Data on locating visible targets:
## start

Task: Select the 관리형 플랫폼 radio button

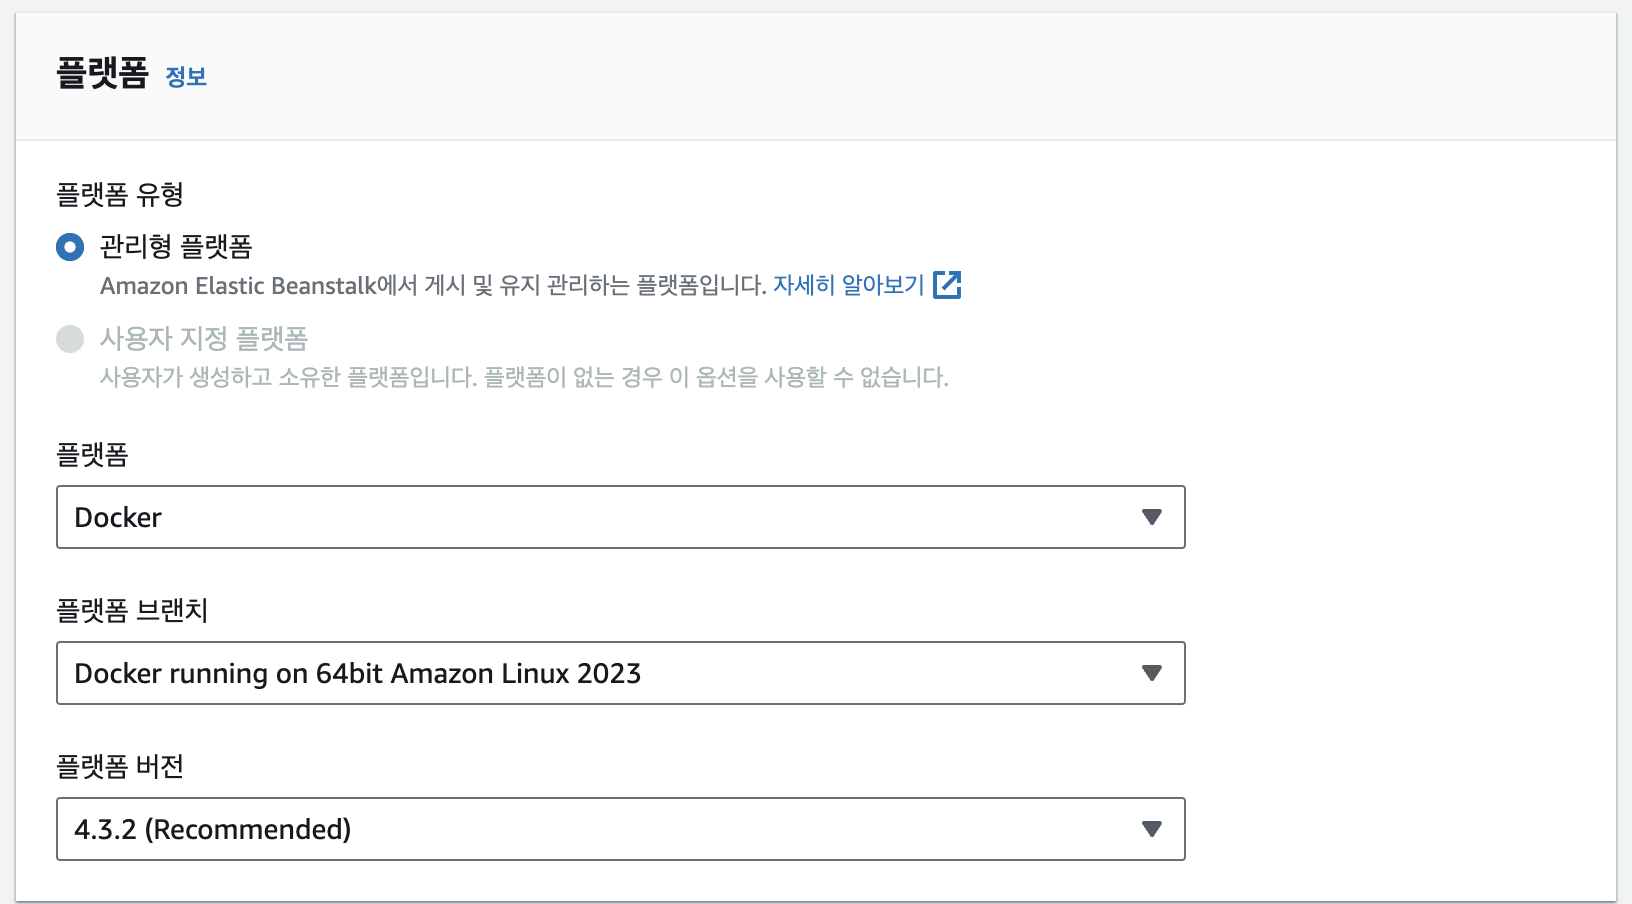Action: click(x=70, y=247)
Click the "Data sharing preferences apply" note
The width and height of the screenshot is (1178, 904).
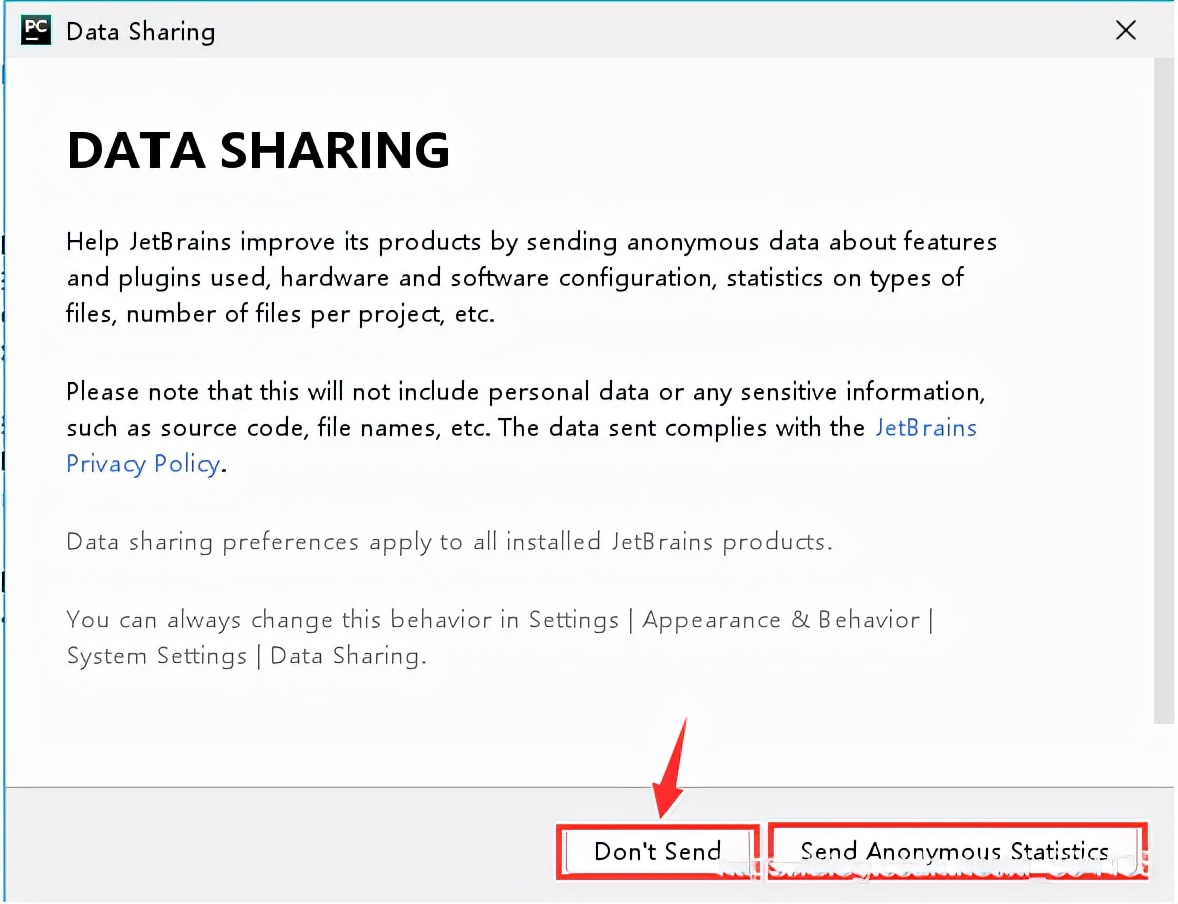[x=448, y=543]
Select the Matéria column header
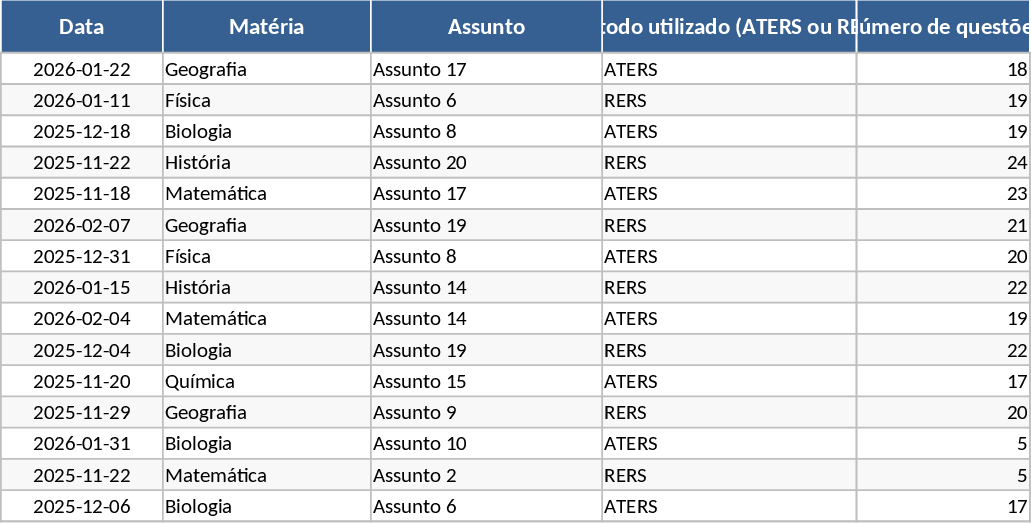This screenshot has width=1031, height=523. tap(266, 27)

## end

Gather each line of the rows above that contains the word "Select" and copy it in full.

Task: Select the 관리형 플랫폼 radio button
Select the Matéria column header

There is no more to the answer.